<!-- loio083c971d418c44848d45b865eafe5b4c -->
# Character Encodings: Background Information
When configuring integration flows, you are usually dealing with the following kinds of data representations:
## Binary Data
There is always some loss of data when binary data is converted into strings. You should therefore avoid converting pure binary data to strings.
## Text Data
Text data can be represented in binary or string form. In order to convert string representation to binary representation and the other way round,, the desired \(or existing\) binary encoding needs to be known.
The integration framework uses the following scheme to determine the type of character encoding:
1. If the header `CamelCharsetName` is set, the value of this header is used as the character encoding.
2. If the exchange property `CamelCharsetName` is set, the value of this exchange property is used as the character encoding.
3. If neither the header nor the exchange property are defined, **UTF-8** is used as the character encoding.
There is no universal way to determine the correct encoding for the data. However, for some communication protocols \(such as mail or HTTP\) this information may be transferred via the protocol header.
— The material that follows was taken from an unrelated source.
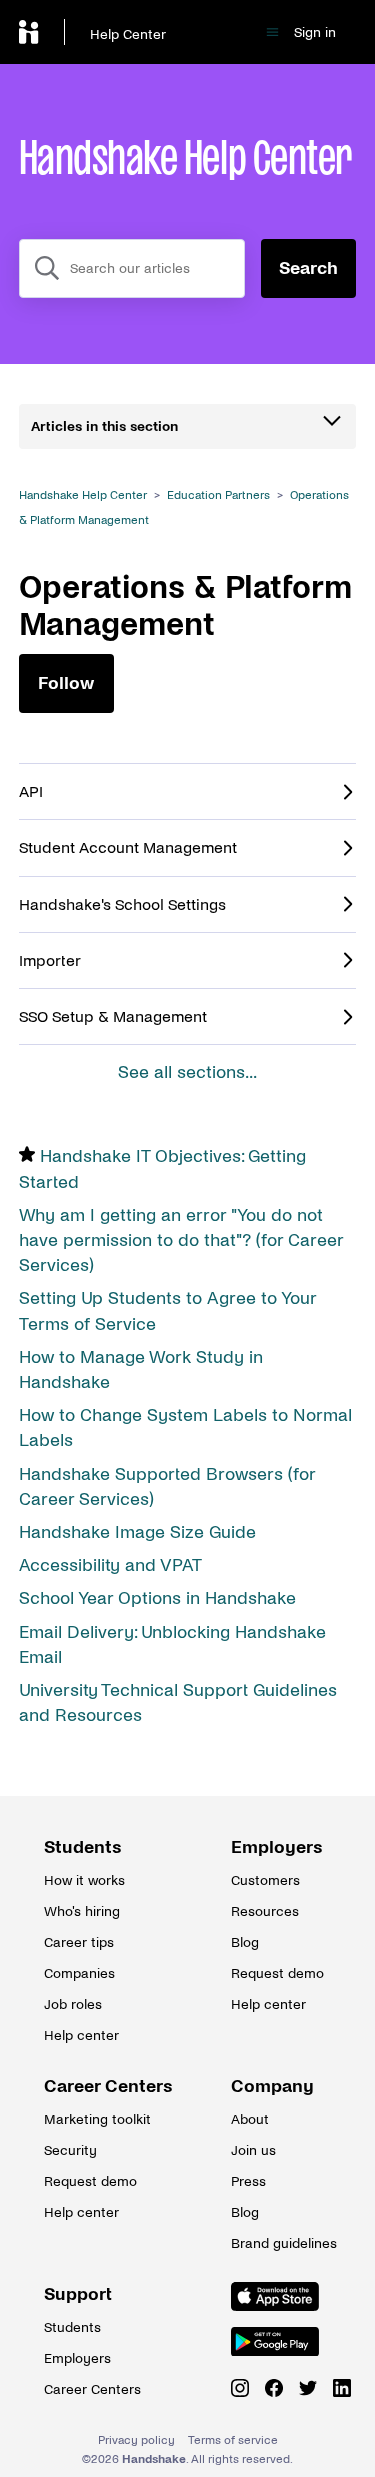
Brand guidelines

The integration developer needs to make sure that the character encoding that is defined by the header or exchange property and the binary content encoding are in sync. Otherwise, subtle, hard-to-solve issues can occur. These issues often aren't revealed by testing, as they usually only occur with non-ASCII characters.
## XML Data Conversions
There are three type of representation for XML data:
- Serialized binary representation of the XML document
- Serialized string representation of the XML document
- Parsed \(binary\) representation of the XML document
This representation is used for operations such as XPath or XSLT processing.
XML documents usually contain information about the character encoding in serialized form within the XML declaration \(at the beginning of the XML document\).
However, note that this XML declaration is irrelevant if string representation is used for the document. If the XML document is parsed from or marshaled \(serialized\) to binary representation, the charset definition \(and the byte order marker \(BOM\)\) are used to determine the content encoding.
If no encoding is defined, **UTF-8** is assumed \(unless a BOM is present when it is UTF-16\).
> ### Caution:
> The conversion between the parsed and the serialized form works fine without any configuration and has a mechanism to determine and use the correct character set for the conversion. However, issues can occur when converting directly between the two serialized forms \(binary and string\). This conversion is not XML-specific and uses the scheme for text data. This conversion will actually damage the content of the document if the character encoding used in Camel does not match the character encoding used in the XML document.
>
> The following figure illustrates this.

If a conversion between binary XML and parsed XML takes place, the encoding that is defined in the XML declaration is used as the character encoding in the XML document. If it is converted to a string first, the encoding defined in the `CamelCharsetName` header or property is used. If these values do not match, conversion via a string might break the document.
Conversions between binary and string \(highlighted in the figure\) generally require attention from the integration developer because there is no generic way to determine the character encoding of the binary text or XML content \(and the integration developer must be sure to set the correct value there\).
XSLT sheets can change the content encoding of the XML document if they convert XML to XML. In this case, the output encoding will either be defined by the XSLT or it will be UTF-8, even if the input document has a different encoding. If direct binary-to-string conversion takes place before and after the XSLT, the integration developer has to make sure that the `CamelCharsetName` property or header is defined appropriately.